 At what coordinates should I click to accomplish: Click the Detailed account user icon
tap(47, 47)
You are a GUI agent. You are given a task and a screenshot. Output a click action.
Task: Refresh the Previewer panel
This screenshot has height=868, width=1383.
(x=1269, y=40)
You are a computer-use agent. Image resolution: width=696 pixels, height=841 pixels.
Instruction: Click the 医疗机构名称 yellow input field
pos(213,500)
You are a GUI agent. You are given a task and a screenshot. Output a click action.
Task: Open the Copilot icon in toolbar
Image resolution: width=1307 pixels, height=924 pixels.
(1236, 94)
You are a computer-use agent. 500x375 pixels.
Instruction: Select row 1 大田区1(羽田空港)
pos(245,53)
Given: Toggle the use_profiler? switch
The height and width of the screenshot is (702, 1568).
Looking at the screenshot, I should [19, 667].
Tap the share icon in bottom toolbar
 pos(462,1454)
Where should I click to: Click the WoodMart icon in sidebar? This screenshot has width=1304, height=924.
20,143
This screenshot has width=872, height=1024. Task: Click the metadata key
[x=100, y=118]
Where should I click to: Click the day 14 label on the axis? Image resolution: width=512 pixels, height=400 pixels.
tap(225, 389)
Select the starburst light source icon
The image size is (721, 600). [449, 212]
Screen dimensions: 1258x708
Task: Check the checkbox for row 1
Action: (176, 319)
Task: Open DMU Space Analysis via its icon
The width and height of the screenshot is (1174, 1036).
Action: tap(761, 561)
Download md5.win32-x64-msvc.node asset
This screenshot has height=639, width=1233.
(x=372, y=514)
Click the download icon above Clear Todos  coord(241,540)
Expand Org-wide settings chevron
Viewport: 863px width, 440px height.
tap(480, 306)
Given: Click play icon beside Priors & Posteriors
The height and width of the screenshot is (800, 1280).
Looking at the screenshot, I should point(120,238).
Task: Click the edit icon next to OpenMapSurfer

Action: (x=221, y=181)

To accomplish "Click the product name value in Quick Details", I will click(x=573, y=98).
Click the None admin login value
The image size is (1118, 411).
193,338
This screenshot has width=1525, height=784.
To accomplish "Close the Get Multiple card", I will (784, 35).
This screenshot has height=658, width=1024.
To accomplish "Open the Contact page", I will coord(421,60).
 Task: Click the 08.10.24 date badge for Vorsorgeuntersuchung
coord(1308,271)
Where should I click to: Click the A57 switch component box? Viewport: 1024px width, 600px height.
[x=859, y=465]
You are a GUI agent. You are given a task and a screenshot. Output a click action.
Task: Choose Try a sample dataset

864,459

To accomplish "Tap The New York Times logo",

* _Problem details_
Each line from the top of the data, up to and including the line that contains "Task: Refresh the Previewer panel", should be set down exactly.

* _Reply_
 At what coordinates should I click to accomplish: Click the Detailed account user icon
tap(47, 47)
You are a GUI agent. You are given a task and a screenshot. Output a click action.
Task: Refresh the Previewer panel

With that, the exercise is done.